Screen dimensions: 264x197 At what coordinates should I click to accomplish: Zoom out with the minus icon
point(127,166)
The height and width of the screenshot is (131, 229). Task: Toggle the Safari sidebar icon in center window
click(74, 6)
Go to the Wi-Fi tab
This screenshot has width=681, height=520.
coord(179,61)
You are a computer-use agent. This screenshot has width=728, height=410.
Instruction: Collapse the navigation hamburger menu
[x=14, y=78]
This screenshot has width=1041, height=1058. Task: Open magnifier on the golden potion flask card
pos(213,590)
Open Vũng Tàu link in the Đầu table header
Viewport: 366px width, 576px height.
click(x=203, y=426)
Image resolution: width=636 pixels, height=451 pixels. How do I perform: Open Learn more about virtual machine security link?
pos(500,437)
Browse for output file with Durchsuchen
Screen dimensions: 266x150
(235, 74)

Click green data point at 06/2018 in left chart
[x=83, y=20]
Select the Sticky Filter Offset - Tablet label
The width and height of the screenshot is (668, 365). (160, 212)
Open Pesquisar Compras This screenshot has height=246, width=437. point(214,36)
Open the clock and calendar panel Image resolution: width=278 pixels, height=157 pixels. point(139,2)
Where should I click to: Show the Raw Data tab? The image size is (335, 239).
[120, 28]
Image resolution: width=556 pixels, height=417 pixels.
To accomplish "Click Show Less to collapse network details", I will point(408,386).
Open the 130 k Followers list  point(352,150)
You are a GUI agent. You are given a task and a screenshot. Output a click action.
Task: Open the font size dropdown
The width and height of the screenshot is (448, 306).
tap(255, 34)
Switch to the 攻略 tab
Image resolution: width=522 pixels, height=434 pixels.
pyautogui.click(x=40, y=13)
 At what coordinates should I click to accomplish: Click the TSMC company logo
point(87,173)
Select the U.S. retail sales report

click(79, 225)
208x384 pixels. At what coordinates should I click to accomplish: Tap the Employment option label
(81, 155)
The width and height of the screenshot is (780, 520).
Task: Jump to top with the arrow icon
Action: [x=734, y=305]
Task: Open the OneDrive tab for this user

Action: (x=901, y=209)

——————————

EXERCISE INSTRUCTIONS. Please quote the records above exactly, without skipping a line.

THE ANSWER.
Screen dimensions: 264x197 At what coordinates should I click to accomplish: Zoom out with the minus icon
point(127,166)
The height and width of the screenshot is (131, 229). Task: Toggle the Safari sidebar icon in center window
click(74, 6)
Go to the Wi-Fi tab
This screenshot has width=681, height=520.
coord(179,61)
You are a computer-use agent. This screenshot has width=728, height=410.
Instruction: Collapse the navigation hamburger menu
[x=14, y=78]
This screenshot has width=1041, height=1058. Task: Open magnifier on the golden potion flask card
pos(213,590)
Open Vũng Tàu link in the Đầu table header
Viewport: 366px width, 576px height.
click(x=203, y=426)
Image resolution: width=636 pixels, height=451 pixels. How do I perform: Open Learn more about virtual machine security link?
pos(500,437)
Browse for output file with Durchsuchen
Screen dimensions: 266x150
(235, 74)

Click green data point at 06/2018 in left chart
[x=83, y=20]
Select the Sticky Filter Offset - Tablet label
The width and height of the screenshot is (668, 365). (160, 212)
Open Pesquisar Compras This screenshot has height=246, width=437. point(214,36)
Open the clock and calendar panel Image resolution: width=278 pixels, height=157 pixels. point(139,2)
Where should I click to: Show the Raw Data tab? The image size is (335, 239).
[120, 28]
Image resolution: width=556 pixels, height=417 pixels.
To accomplish "Click Show Less to collapse network details", I will point(408,386).
Open the 130 k Followers list  point(352,150)
You are a GUI agent. You are given a task and a screenshot. Output a click action.
Task: Open the font size dropdown
The width and height of the screenshot is (448, 306).
tap(255, 34)
Switch to the 攻略 tab
Image resolution: width=522 pixels, height=434 pixels.
pyautogui.click(x=40, y=13)
 At what coordinates should I click to accomplish: Click the TSMC company logo
point(87,173)
Select the U.S. retail sales report

click(79, 225)
208x384 pixels. At what coordinates should I click to accomplish: Tap the Employment option label
(81, 155)
The width and height of the screenshot is (780, 520).
Task: Jump to top with the arrow icon
Action: [x=734, y=305]
Task: Open the OneDrive tab for this user

Action: (x=901, y=209)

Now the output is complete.